ABOUT THIS TASK: Search the listing below for lines that hold the word "will", and report only how many there are.
--- START ---
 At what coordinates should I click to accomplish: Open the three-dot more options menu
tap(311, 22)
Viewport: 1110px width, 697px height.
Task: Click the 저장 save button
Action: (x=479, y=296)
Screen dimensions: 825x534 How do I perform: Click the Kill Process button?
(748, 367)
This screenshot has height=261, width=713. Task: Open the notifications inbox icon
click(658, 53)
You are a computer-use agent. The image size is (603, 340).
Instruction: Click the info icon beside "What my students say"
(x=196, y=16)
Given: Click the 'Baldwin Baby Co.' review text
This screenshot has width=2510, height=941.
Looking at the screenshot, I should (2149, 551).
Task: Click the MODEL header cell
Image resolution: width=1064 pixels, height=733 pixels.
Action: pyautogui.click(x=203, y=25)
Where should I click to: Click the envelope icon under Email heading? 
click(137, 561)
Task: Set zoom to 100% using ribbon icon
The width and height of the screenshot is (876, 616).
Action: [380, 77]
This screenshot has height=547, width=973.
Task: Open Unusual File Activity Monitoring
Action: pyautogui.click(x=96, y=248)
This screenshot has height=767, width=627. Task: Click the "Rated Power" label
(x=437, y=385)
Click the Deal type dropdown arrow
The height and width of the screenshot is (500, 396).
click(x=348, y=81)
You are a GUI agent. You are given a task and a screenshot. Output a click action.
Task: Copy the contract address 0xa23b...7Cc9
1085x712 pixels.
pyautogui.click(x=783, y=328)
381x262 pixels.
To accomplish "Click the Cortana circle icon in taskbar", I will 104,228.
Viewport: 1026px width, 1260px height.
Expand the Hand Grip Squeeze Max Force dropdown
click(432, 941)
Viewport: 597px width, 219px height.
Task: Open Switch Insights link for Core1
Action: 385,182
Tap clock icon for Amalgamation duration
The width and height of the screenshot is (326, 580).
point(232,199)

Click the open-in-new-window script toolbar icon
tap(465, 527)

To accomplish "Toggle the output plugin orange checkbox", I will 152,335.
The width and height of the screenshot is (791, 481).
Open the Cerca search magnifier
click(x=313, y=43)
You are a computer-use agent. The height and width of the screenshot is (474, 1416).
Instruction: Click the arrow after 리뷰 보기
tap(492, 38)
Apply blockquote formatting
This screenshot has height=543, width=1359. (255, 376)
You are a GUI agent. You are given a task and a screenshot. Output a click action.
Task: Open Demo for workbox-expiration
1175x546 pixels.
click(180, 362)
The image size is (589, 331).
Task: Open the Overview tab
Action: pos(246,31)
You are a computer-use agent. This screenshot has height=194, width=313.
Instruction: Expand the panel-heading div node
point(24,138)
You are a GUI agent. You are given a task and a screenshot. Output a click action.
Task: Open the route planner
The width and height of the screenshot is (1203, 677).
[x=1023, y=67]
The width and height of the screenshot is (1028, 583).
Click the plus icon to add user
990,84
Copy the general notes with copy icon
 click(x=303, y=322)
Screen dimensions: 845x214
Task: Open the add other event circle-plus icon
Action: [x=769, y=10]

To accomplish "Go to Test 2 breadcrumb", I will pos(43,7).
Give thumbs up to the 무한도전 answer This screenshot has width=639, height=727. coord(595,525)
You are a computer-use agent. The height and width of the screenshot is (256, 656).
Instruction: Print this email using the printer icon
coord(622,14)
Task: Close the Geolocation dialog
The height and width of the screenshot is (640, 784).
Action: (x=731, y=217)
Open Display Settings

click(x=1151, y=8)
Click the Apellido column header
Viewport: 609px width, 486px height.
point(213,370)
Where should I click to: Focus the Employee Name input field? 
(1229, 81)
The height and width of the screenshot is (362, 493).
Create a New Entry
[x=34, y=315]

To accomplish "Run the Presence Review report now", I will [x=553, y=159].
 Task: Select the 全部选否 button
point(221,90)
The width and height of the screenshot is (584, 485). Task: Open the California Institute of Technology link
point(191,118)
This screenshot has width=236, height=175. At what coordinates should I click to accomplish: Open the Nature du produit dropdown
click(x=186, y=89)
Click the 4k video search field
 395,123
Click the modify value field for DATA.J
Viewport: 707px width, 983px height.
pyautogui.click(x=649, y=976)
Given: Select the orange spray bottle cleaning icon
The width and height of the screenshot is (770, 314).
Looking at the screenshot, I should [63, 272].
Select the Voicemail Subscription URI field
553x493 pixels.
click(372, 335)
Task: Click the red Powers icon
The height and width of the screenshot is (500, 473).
--- END ---
FINISHED EXERCISE: 4